I rolled my eyes. Did this short, balding, lazy-tongued dipshit seriously think that appealing to my affections for my wife was gonna convince me to buy his fucking insurance?
Taking a long sip of bourbon--at least dipshit had the decency to order top-shelf--I remembered my promise to my bud Tony. He'd been hounding me for months, telling me I 'really need to talk to this guy'. Tony wasn't the sort to fall for a line like that any more than I was. He had insisted this was important.
So, here I was. I'd heard the bistro at this hotel was good. The free lunch was everything I expected. The talk had been cordial--sports, the market, a few delicate steps around politics. When the waiter took the plates away, Dennis hit me with his pitch.
Okay, I figured I'd go along for Tony's sake.

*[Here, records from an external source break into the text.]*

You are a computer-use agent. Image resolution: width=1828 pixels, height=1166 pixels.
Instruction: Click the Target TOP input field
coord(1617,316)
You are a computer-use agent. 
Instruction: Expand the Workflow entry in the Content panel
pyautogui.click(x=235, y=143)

"Sure, I love my wife," I said.
"No, Doug. I mean, do you weawy wuv Susie?"
My attention was suddenly front and center.
"How do you know my wife's name?" I didn't remember that tidbit coming out in our conversation.
He laid a hotel key card on the table, still in its packet. There was no emotion on his face.
"This is the key to the woom where I'm gonna fuck your wife tonight."
"What kind of shit are you trying to pull?" I demanded. My face was burning up. "Listen, I appreciate the lunch, Dennis, but I think you've stepped over the--"
He smirked. "I bet she was hot as a firecwackuh when she got you in bed two nights ago."
My body jolted to a stop. "H-how do you know about that?"
It was the best sex we'd had in, well...in years. She couldn't strip me naked fast enough. Her mouth got me hard as granite. Even though she loves the way I lick her, she didn't wait for me to return the favor. Still in her sexy new underwear, she pulled the crotch to the side and rode me like a fucking bronco buster. I lost count of her orgasms.
"Did she have that pwetty thong on? You know...the one with bwack wace and the matching bwa?"
"Ohmygod..." I whispered.
"She showed 'em to me at wunch that afternoon," Dennis said. "She was weddy to go upstairs then, but I made her wait for tonight. She musta' been cwanked up."
"No..."
He said, "I bet you thought she was making up for the argument you had on Monday. You know, the one when you said you had to work wate. I don't think you knew she could smell the perfume when you came home. It didn't help when you said she was just bitchy because it was that time of the month."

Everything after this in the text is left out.